> [BRIEF] Among the lines below, restate word for word only those from the line with "Switch to My" through the line with "Screen dimensions: 1250x675", with both end lines kept.

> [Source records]
--*--

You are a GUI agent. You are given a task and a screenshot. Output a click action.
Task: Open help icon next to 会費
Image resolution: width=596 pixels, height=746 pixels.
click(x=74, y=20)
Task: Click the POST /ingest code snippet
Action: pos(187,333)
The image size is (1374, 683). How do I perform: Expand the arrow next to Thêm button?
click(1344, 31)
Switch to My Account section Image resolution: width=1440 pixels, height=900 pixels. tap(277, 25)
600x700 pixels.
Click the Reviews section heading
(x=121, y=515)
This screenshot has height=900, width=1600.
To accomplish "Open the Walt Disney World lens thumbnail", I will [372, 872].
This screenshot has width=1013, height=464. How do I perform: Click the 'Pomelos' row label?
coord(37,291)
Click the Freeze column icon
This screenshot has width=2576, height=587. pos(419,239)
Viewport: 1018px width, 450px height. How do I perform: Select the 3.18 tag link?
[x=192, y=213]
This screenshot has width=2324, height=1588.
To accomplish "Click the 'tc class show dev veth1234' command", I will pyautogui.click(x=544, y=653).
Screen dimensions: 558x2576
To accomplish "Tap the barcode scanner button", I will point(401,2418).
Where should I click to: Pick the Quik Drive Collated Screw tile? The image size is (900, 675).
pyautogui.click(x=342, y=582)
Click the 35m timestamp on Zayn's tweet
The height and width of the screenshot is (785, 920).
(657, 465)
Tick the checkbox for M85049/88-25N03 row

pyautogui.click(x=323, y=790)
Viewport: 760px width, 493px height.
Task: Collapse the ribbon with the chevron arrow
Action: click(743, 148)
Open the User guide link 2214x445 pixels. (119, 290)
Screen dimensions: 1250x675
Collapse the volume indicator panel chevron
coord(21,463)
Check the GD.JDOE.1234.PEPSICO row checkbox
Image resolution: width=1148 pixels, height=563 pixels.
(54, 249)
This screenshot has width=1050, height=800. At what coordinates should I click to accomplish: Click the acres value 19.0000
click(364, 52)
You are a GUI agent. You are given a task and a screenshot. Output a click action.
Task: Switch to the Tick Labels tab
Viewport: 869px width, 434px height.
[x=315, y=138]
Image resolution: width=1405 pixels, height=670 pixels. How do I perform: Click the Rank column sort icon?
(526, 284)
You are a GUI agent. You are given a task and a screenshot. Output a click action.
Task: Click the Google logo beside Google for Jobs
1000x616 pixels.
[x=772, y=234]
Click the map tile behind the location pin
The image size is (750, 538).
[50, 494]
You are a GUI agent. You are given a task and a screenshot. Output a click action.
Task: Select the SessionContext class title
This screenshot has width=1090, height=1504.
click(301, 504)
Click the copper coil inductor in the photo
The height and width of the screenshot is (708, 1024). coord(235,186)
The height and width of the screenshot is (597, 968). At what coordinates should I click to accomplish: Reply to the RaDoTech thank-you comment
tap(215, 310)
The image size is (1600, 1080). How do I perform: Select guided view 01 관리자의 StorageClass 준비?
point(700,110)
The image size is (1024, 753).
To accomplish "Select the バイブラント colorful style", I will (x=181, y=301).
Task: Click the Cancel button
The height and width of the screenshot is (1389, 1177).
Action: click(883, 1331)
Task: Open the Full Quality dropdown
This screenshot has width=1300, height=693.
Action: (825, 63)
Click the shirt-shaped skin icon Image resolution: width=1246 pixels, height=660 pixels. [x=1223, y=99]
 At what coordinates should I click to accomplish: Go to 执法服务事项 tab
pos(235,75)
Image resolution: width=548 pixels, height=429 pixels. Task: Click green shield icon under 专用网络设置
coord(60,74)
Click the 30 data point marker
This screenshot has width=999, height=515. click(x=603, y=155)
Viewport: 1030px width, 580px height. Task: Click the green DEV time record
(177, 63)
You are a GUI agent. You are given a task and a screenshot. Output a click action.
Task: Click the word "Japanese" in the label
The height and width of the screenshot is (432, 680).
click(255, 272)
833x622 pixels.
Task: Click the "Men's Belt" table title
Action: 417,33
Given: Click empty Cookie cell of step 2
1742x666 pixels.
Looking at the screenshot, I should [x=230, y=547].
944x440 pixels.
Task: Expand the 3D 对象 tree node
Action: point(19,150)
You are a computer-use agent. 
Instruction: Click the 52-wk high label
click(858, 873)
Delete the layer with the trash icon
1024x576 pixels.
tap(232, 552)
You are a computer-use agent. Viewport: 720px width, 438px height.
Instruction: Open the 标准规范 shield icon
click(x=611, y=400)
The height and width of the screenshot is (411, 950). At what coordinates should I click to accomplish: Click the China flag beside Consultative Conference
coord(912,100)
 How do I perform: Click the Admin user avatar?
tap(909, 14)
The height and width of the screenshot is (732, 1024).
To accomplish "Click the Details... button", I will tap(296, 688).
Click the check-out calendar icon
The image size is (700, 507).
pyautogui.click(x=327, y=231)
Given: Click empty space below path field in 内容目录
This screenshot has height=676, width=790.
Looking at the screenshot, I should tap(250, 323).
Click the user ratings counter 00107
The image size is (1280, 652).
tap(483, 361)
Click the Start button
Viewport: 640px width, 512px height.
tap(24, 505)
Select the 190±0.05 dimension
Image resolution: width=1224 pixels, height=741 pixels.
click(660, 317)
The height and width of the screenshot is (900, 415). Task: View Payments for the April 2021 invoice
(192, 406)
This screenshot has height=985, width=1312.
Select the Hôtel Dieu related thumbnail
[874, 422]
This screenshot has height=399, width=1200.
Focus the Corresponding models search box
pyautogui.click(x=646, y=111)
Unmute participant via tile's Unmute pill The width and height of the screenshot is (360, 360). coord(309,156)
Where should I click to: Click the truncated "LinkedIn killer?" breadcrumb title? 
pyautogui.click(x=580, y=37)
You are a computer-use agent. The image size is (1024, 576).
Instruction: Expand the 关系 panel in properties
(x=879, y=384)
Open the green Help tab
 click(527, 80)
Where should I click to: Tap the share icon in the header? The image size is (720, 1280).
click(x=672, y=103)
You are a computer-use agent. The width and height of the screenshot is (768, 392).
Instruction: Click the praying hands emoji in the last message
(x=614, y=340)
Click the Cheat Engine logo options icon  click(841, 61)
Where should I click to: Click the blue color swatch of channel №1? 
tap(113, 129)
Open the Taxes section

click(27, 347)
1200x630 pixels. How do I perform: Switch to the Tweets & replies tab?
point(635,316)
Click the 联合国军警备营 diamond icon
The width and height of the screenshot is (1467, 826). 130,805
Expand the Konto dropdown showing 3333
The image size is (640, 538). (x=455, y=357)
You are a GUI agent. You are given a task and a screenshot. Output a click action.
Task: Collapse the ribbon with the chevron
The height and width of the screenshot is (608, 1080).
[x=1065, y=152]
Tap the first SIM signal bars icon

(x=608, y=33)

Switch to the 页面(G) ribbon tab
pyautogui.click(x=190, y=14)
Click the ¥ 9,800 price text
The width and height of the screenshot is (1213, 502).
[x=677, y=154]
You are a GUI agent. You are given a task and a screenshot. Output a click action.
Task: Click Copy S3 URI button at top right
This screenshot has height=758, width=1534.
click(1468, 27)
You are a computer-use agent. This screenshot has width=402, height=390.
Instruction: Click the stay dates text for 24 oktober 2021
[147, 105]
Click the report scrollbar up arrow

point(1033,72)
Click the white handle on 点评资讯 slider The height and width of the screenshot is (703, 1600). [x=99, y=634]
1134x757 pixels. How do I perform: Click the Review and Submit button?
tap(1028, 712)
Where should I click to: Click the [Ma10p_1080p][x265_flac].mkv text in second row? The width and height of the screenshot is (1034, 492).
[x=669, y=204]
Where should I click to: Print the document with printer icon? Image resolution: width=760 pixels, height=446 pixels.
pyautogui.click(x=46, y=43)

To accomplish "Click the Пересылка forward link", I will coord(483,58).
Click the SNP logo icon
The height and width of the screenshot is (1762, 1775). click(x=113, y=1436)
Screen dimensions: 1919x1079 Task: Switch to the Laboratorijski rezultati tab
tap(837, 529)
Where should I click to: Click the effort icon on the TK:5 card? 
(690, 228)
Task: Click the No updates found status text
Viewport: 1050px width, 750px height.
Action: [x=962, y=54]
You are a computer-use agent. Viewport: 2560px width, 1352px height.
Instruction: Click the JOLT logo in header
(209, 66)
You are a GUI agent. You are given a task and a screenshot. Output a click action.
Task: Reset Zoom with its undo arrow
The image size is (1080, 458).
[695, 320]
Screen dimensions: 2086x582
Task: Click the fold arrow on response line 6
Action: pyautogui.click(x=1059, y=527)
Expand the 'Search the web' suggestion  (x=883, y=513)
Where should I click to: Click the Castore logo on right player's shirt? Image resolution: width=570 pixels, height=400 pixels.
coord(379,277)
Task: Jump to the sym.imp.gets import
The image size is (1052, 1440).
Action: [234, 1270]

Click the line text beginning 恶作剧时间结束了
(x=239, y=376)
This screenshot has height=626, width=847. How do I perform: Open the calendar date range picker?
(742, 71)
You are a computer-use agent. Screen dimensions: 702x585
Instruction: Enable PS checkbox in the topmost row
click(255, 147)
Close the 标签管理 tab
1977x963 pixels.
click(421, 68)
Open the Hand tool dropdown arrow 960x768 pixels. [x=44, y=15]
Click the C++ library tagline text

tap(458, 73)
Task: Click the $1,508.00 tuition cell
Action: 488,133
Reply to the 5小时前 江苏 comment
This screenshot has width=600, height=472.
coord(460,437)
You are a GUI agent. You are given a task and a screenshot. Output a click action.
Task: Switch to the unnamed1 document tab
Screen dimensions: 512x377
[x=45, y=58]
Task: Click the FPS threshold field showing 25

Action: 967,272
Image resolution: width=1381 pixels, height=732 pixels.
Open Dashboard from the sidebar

--*--

> [SOLUTION TO THE EXERCISE]
Switch to My Account section Image resolution: width=1440 pixels, height=900 pixels. tap(277, 25)
600x700 pixels.
Click the Reviews section heading
(x=121, y=515)
This screenshot has height=900, width=1600.
To accomplish "Open the Walt Disney World lens thumbnail", I will [372, 872].
This screenshot has width=1013, height=464. How do I perform: Click the 'Pomelos' row label?
coord(37,291)
Click the Freeze column icon
This screenshot has width=2576, height=587. pos(419,239)
Viewport: 1018px width, 450px height. How do I perform: Select the 3.18 tag link?
[x=192, y=213]
This screenshot has width=2324, height=1588.
To accomplish "Click the 'tc class show dev veth1234' command", I will pyautogui.click(x=544, y=653).
Screen dimensions: 558x2576
To accomplish "Tap the barcode scanner button", I will point(401,2418).
Where should I click to: Pick the Quik Drive Collated Screw tile? The image size is (900, 675).
pyautogui.click(x=342, y=582)
Click the 35m timestamp on Zayn's tweet
The height and width of the screenshot is (785, 920).
(657, 465)
Tick the checkbox for M85049/88-25N03 row

pyautogui.click(x=323, y=790)
Viewport: 760px width, 493px height.
Task: Collapse the ribbon with the chevron arrow
Action: click(743, 148)
Open the User guide link 2214x445 pixels. (119, 290)
Screen dimensions: 1250x675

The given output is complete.